Scroll was a subscription-based web service developed by Scroll Labs Inc., offering ad-free access to websites in exchange for a fee. Scroll was not an ad blocker; instead, it partnered directly with internet publishers who voluntarily removed ads from their sites for Scroll users in exchange for a portion of the subscription fee.

In May 2021, Scroll was acquired by Twitter. In October 2021, Scroll sent out an email announcing its integration into Twitter Blue within 30 days.

==Functionality==
Scroll enabled users to browse websites that partnered with Scroll without encountering online advertising, in exchange for a subscription fee. Unlike ad blocker, which disable advertisements without compensating the publisher, Scroll sent a browser cookie indicating that the user was a subscriber. The Scroll software integrated into the website detected this cookie and served an ad-free version of the site. In exchange for disabling advertisements, partner websites received a portion of the subscription fee. As of January 2020, Scroll retained 30% of the subscription fee, with the remaining 70% distributed among publisher sites. Payments to sites were made individually by users based on their 'engagement and loyalty,' rather than from a single pool of all subscription revenue.

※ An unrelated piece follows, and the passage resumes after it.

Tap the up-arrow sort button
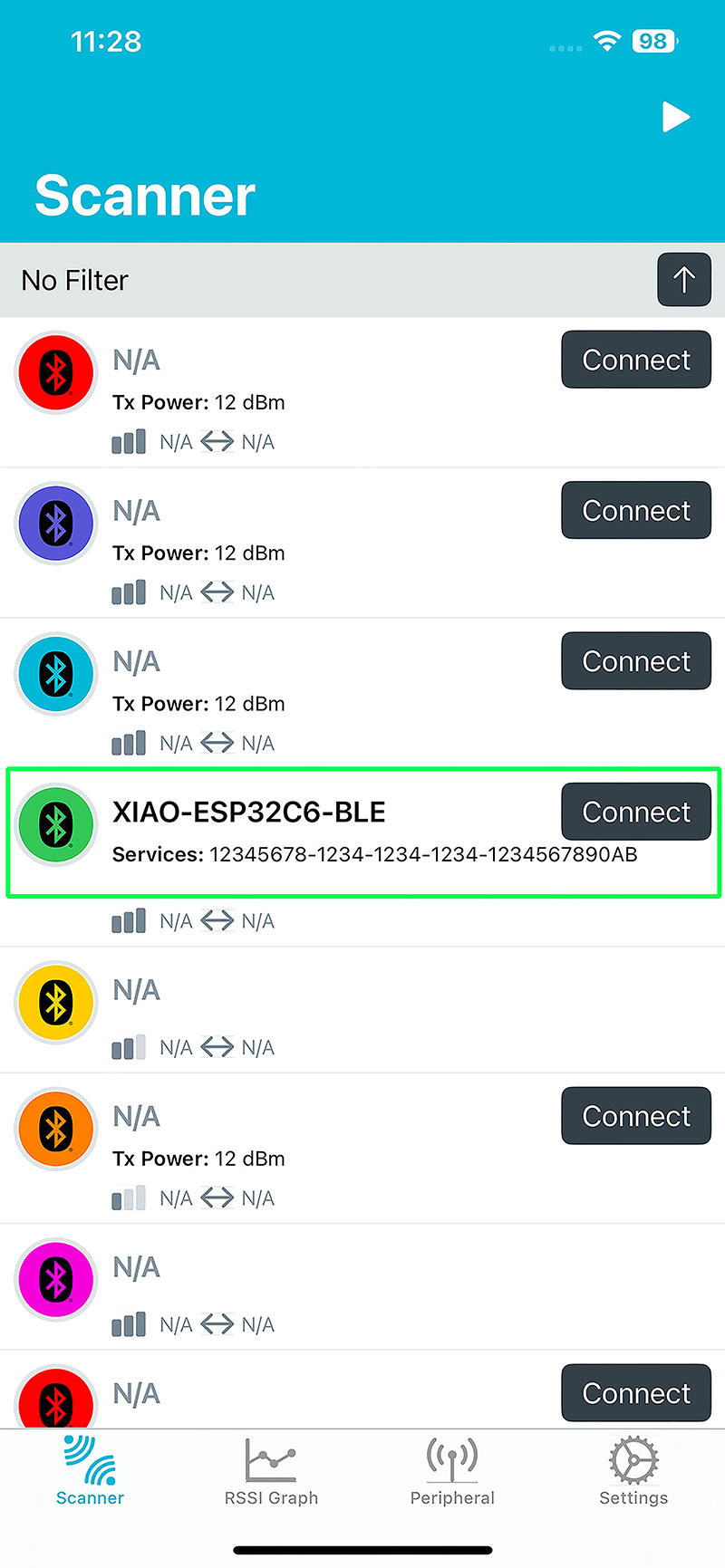Screen dimensions: 725x1568 click(x=684, y=280)

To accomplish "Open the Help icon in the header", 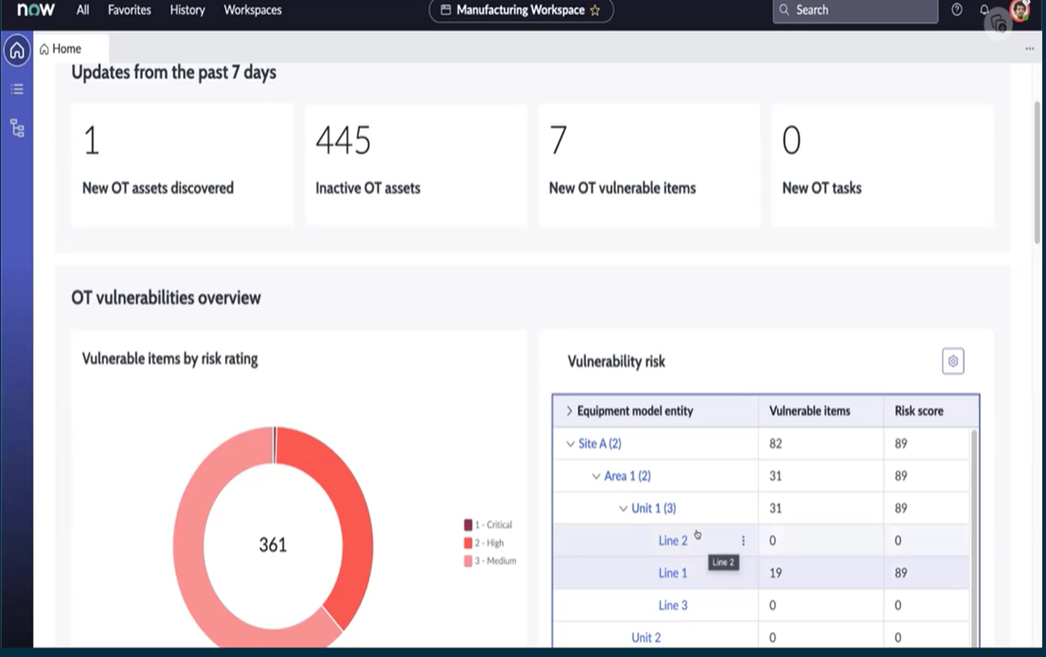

Scroll did not grant subscribers access to partner sites behind a paywall; it only removed ads from the site if the user also paid the publication's subscription fee.

==History==
Scroll was founded in 2016 by former Chartbeat Chief Executive Tony Haile. Scroll raised US$3 million in its first round of funding in 2016, including investments from The New York Times, Uncork Capital, and Axel Springer SE. By October 2018, Scroll had raised US$10 million in funding. In 2018, Scroll signed its first partner websites, which included The Atlantic, Fusion Media Group, Business Insider, Slate, MSNBC, The Philadelphia Inquirer, and Talking Points Memo. In February 2019, Scroll acquired the social media curation app Nuzzel. The same month, Mozilla and Scroll announced a partnership to run a "test pilot" together, but did not go into details. Scroll entered beta testing in 2019 and launched to the general public on January 28, 2020.

In March 2020, Mozilla started offering Scroll as part of its "Firefox Better Web" service bundle.

In May 2021, Scroll was acquired by Twitter, with the future of Scroll cited as being uncertain. An email to customers announcing the change said, "Later this year, Scroll will become part of a wider Twitter subscription that will expand on and adapt our services and functionality".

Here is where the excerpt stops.